Some may be surprised that flatbed scanners are still being added to multifunction print devices. The reason for this surprise is because of the abundance of “scanner” apps available for both Apple and Android phone systems. Using these apps, you can scan any document, picture, or book page, edit it, and save it as a digital document — all from the same device you use to order pizza. With these advances, why haven’t these completely taken the place of dedicated flatbed scanners? In this piece, we’re going to look at the ways that stand-alone scanners still beat their phone-based alternatives when scanning your essentials.
When you use your phone to scan an image or document, unless your phone and the subject is specifically mounted, there’s no way to make sure the phone is completely parallel with the subject. This lack of consistency is apparent in the document — leaving it looking slightly warped or melted. Attempt to fix it as much as you like later, the digital image will always look a bit “off.” A stand-alone scanner’s specifications for the angle are completely fixed, removing the possibility for “melted image syndrome.”
Similar to the issue with the image aspect, nailing the focus of the subject is only as good as the phone’s system. In many scanning applications, what looks like a focused image on the phone screen is frequently a filter that alters the contrast. When this same image is viewed on larger screens or printed out as a document, the lack of focus is more apparent. With a stand-one scanner, the focus is locked in place — allowing for a consistently focused scan every time.

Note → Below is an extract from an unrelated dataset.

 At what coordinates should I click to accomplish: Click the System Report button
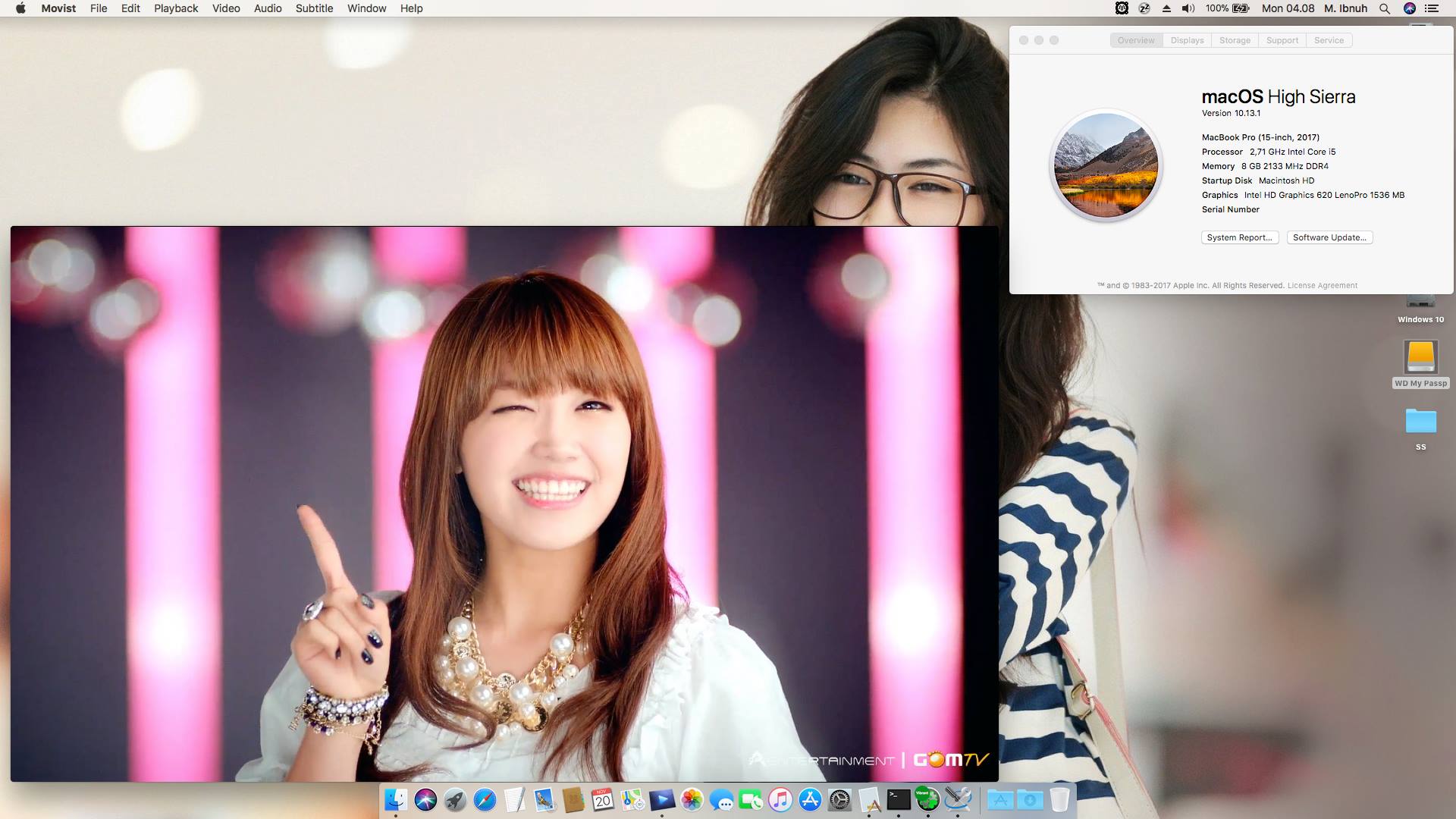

Most photographs have a high amount of gloss to their appearance, making them extremely difficult to photograph without also capturing a huge amount of glare. In order to “scan” an image with a phone where glare is minimized, many angles are required. Again, as mentioned before, this variety of angles greatly warps the focus and aspect of the subject. When using a stand-alone scanner, the lighting is perfectly adjusted to remove any glare from the end product.
Speed of Scanning Many Documents or Images
If you’ve ever been in charge of scanning a large number of documents for a company manual or many physical photographs for a slide show, you can attest to how long it can take to scan even one subject. This would process would be an immense headache if hoping to use a phone. Each document page or photograph would require careful tweaking with the phone’s angle and additional editing to crop edges, tilt warped angles, and the like. A standalone scanner, however, can scan documents and images consistently in the amount of time it takes to lay the document or photograph on the scanning bed. Commercial high-volume scanners can even scan 40-80 pages per minute.
Are we saying that mobile-device-based scanners don’t have any use? Of course not. Phone-based scanners certainly fit the bill when needing to scan documents or photos when no other scanners are available. However, for those seeking a higher quality scan, a stand-alone scanner always delivers an easier scanning experience as well as a higher quality scan.